*** Provided text

Having done a bunch of this, yes, great idea. You can have pretty spectacular impact, because the motivation boost and arc of "someone believes in me" is much more powerful than the one you get from funding stress.
My read is that good-taste grants of this type are dramatically, dramatically more impactful than those by larger grantmakers, e.g. I proactively found and funded the upskilling grant of a math PhD who found glitch tokens, which was for a while the third most upvoted research on the alignment forum. This cost $12k for I think one year of upskilling, as frugal geniuses are not that rare if you hang out in the right places.
However! I don't think that your proposed selection mechanism is much good. It replaces applications with promotion, and will cause lots of researchers who don't get funded to spend cycles or be tugged around by campaigns, and your final winners will be hit by goodhart's curse. Also, this depends on the average AF participant not just being good at research, but at judging who will do good research.
I do think it'd be net positive, but I think you can do a lot better
How could a nomination and voting system be improved? And especially, who should get a vote? Should it be Alignment Forum members, or users registered before a certain date, or Lesswrong users?
If you're doing a mechanism rather than concentrated agency, @the gears to ascension's proposal seems much more promising to me as it relies much more on high-trust researchers rather than lots of distributed less informed votes.
Could there be an entirely different approach to finding fellows? How would you do it?
The other angles I see are:
Maybe the list of perfect candidates already exists, waiting to get funded?
I have a list of people I'm excited about! And proactively gardened projects with founders lined up too.[1] Happy to talk if you're interested in double-clicking on any of these, booking link DMed.
What should be the amount? Thiel gave 200k. Is it too much for 2 years? Too little?
I recommend less, spread over more people, though case-by-case is OK. Probably something like $75k a year gets the vast majority of the benefit, but you can have a step where you ask their current salary and use that as an anchor. Alternatively, I think there's strong benefit to giving many people a minimal safety net. Being able to call on even $20-25k/year for 3 years would be a vast weight off many people's shoulders, if you're somewhat careful and live outside a hub it's entirely possible to do great work on a shoestring, and this actually provides some useful filters.

******
*** Supplied records

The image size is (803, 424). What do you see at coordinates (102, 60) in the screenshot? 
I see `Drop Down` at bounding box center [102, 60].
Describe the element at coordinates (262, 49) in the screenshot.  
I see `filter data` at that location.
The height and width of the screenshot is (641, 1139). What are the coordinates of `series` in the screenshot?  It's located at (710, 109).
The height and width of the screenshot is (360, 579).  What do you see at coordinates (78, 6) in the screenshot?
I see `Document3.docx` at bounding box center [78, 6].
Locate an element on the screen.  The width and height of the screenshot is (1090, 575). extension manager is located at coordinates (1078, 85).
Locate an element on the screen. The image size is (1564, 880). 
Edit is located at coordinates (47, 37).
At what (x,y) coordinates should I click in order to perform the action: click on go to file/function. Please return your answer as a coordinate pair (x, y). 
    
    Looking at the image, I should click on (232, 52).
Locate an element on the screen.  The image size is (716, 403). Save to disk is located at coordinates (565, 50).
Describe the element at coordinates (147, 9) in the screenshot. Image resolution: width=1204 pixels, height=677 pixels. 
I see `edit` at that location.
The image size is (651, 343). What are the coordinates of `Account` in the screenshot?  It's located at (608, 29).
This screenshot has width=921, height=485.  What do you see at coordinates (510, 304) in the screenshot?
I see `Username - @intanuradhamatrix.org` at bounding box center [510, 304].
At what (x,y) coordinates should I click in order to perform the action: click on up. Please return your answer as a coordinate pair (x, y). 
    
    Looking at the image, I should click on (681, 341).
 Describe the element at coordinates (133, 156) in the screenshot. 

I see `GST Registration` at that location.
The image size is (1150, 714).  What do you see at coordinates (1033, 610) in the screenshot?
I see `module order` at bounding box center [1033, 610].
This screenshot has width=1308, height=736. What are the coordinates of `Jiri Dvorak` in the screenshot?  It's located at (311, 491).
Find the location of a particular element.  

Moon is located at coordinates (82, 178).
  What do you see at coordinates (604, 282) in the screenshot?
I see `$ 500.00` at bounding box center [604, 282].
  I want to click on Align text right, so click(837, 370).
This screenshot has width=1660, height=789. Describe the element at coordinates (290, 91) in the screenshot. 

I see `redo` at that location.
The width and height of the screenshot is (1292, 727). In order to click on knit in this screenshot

******

Work instructions
- 1) In the forum thread on funding alignment researchers, what yearly amount does the reply say probably gets the vast majority of the benefit?
- 2) Resume the forum thread on funding alignment researchers from where it stops.

Answers to the exercises
- 1) About $75k a year.

- 2)
I have spent down the vast majority of my funds over the last 5 years so can't actually support anyone other than the smallest grants without risking running out of money before the world ends and needing to do something other than full time trying to save the world.
My takes for the qs in order,
Original motivation: A few months ago, I was drawn to this for making common knowledge of which groups of people cross-rate highly; I suspect most people give pretty low scores for most people, and there will be a few peaks of actual relevance. I'd guess a force-directed layout of the rating review graph would show those clusters, for example. Ideally it would also allow people to select their own taste ratings as a starting set and see what the resulting transitive distribution is. That said, maybe making it public is less important now - with high quality disagreement-bridging posts like Steven Byrnes' 6 reasons why “alignment-is-hard” discourse seems alien to human intuitions, and vice-versa, the urgency of achieving common knowledge of who's competent according to what camp seems slightly less. still significant, though, and I think the value of making it public is in general pretty high.
Possible drawbacks: It would be some effort for voters to fill this out even if the UI was nice, but my hunch is that the output will be enough better than single-round unnormalized voting to be worth it. And it might not be much better to do this than just ask alignmentforum, in which case it'd be effort for not much value.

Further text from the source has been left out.